I can repeat this procedure with the street feed valve turned off after filling from the pressure reducer fill valve. But the outcome is the same. Street pressure here is 70psi.
Reply:
Don
If even sitting idle the boiler is still hot (e.g. if it's keeping some heat in the boiler for a tankless coil) then it pressure would stay up in the range you describe.
But if you turned off power to the boiler over night, we can be sure the boiler ought to be "cold" or at least room tempreature, the next morning. And we'd expect to see lower pressures, though possibly slightly above the 12 psi cold if cold water from the street side were really cold on original insertion.
Reader follow-up:
Only heating indirect heater this time of year.
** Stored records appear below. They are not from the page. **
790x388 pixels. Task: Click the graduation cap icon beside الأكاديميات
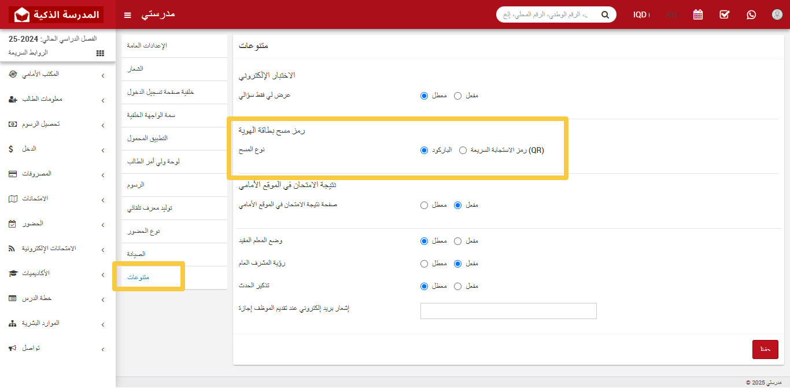point(13,274)
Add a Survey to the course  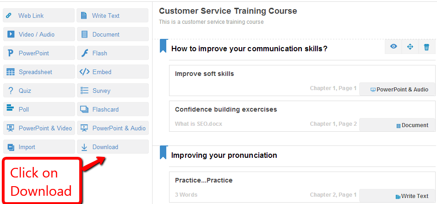(112, 91)
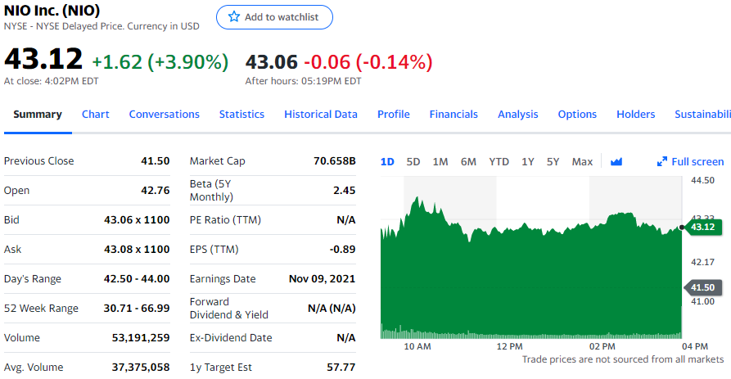Viewport: 731px width, 379px height.
Task: Go to the Historical Data tab
Action: click(x=321, y=115)
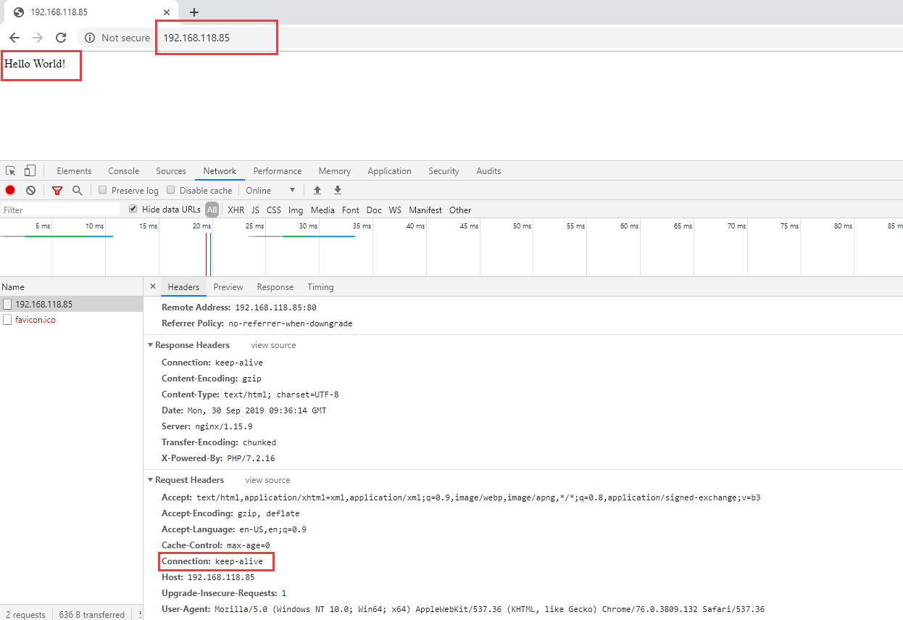Open the Online throttling dropdown
The height and width of the screenshot is (620, 903).
(x=270, y=190)
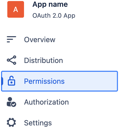Click the blue selected-item indicator bar

(2, 81)
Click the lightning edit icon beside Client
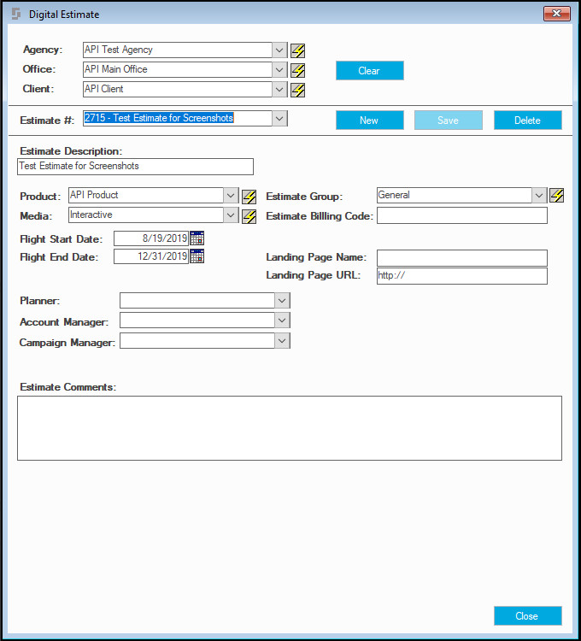 coord(298,90)
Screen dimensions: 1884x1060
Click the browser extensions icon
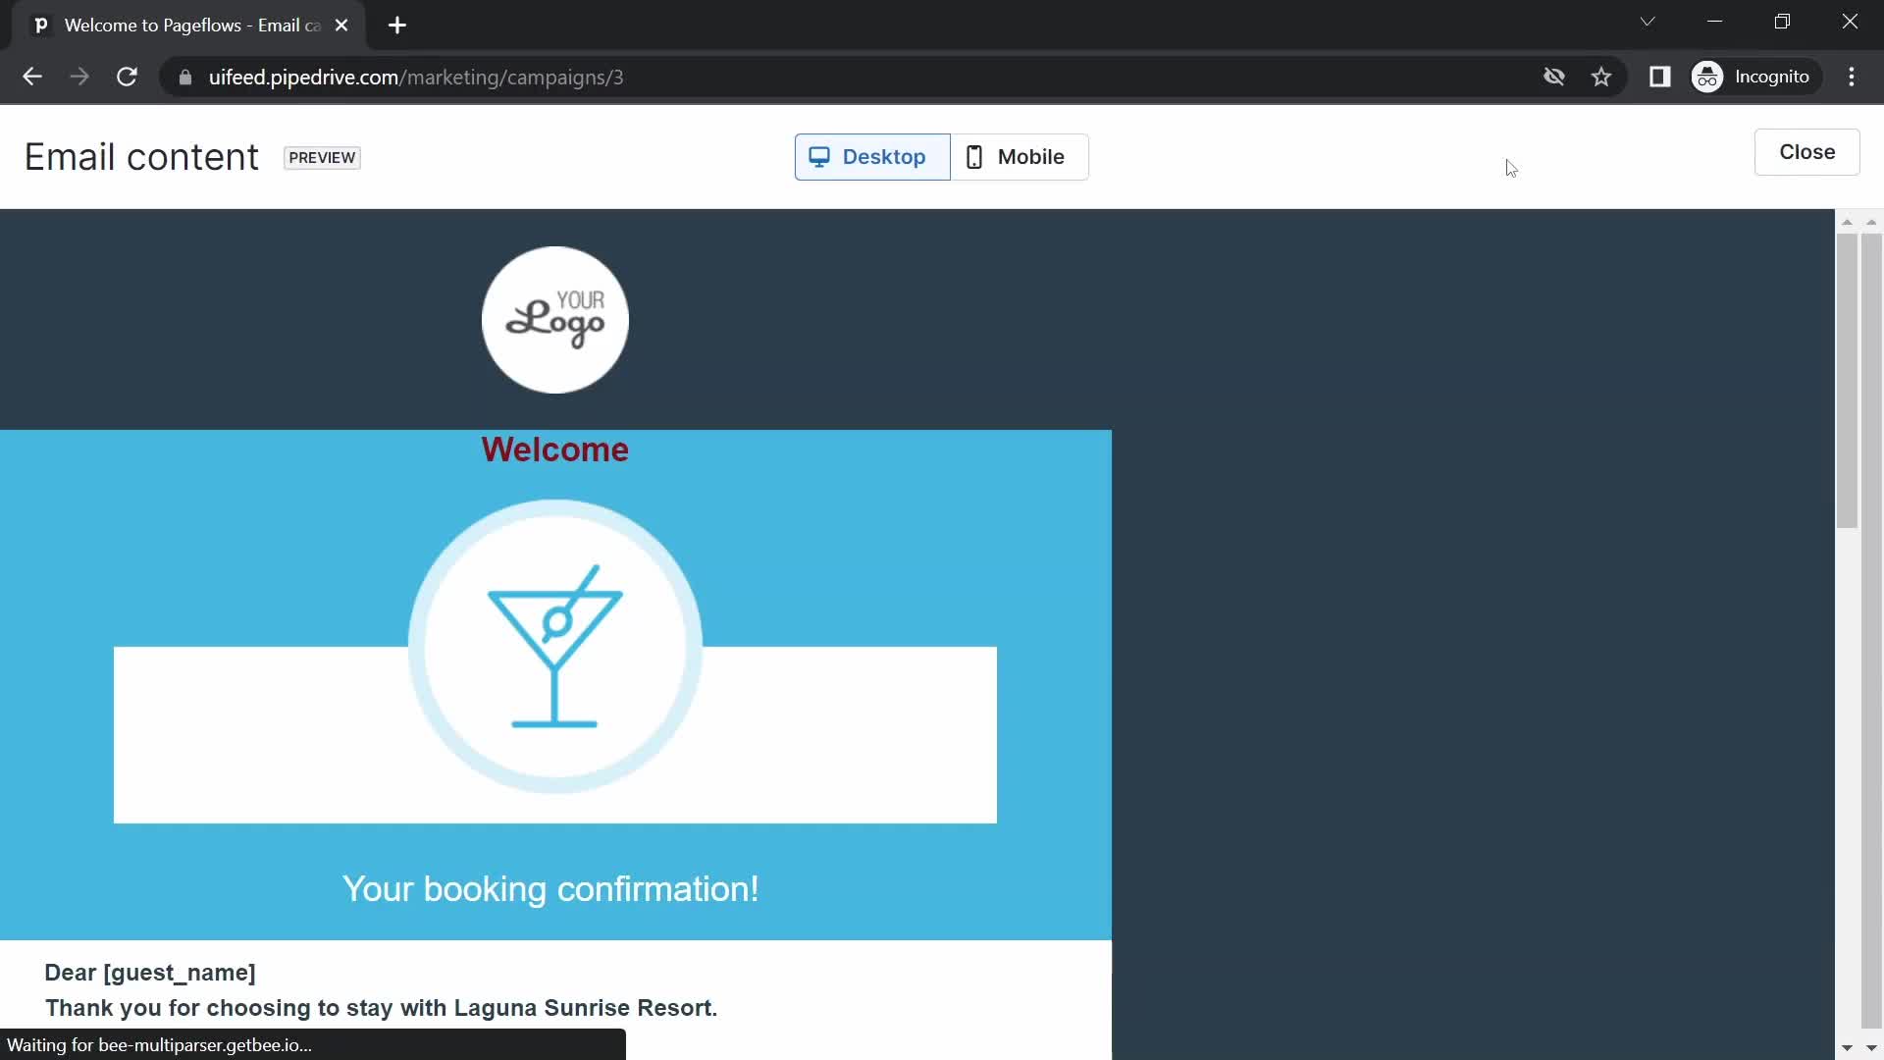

I just took some pressure off. Brought it back down to 12psi. I had to let 2 quarts of water before the pressure reduced to 12. I'm thinking coil leak again :(
Reply:
Yeah. If you shut off water supply INTO the indirect-fired water heater tank AND drain pressure off of the tank - if you can stand having no hot water for a time - you can repeat these tests to confirm that water source leaking into the boiler. :-{
...
Existing heating system has an Amtrol AX-240V expansion tank. Discovered it has ruptured bladder. New tank is three weeks away. What if anything can I do to operate boilers until I can replace tank (Sept 24, 2016) Dan
Reply:
You may need to add an expansion tank elsewhere on the system. It should be possible to pipe a conventional or alternative expansion tank right on the existing piping as long as it's sized correctly.
Watch out: without an expansion tank the increase in system pressure from just normal operation can cause the relief valve to spill.
If this happens the siguation can become dangerous, as mineral deposits and crud at the relief valve, brought by the spillage or discharge, can ultimately cause the valve to stop opening at high pressure - and that in turn can lead to a dangerous BLEVE explosion. Search InspectApedia.com for BLEVE EXPLOSION to read more.
You might also try lowering the HI limit on the boiler aquastat.
Can the bladder in a expansion tank deteriorate and work it way into the hot water lines? On 2012-12-20 by Steve
by (mod) - Unlikely
In my OPINION, that's very unlikely, Steve as when an expansion tank bladder fails it's usually a pinhole or a tear, not a bladder disintegrated into tiny fragments.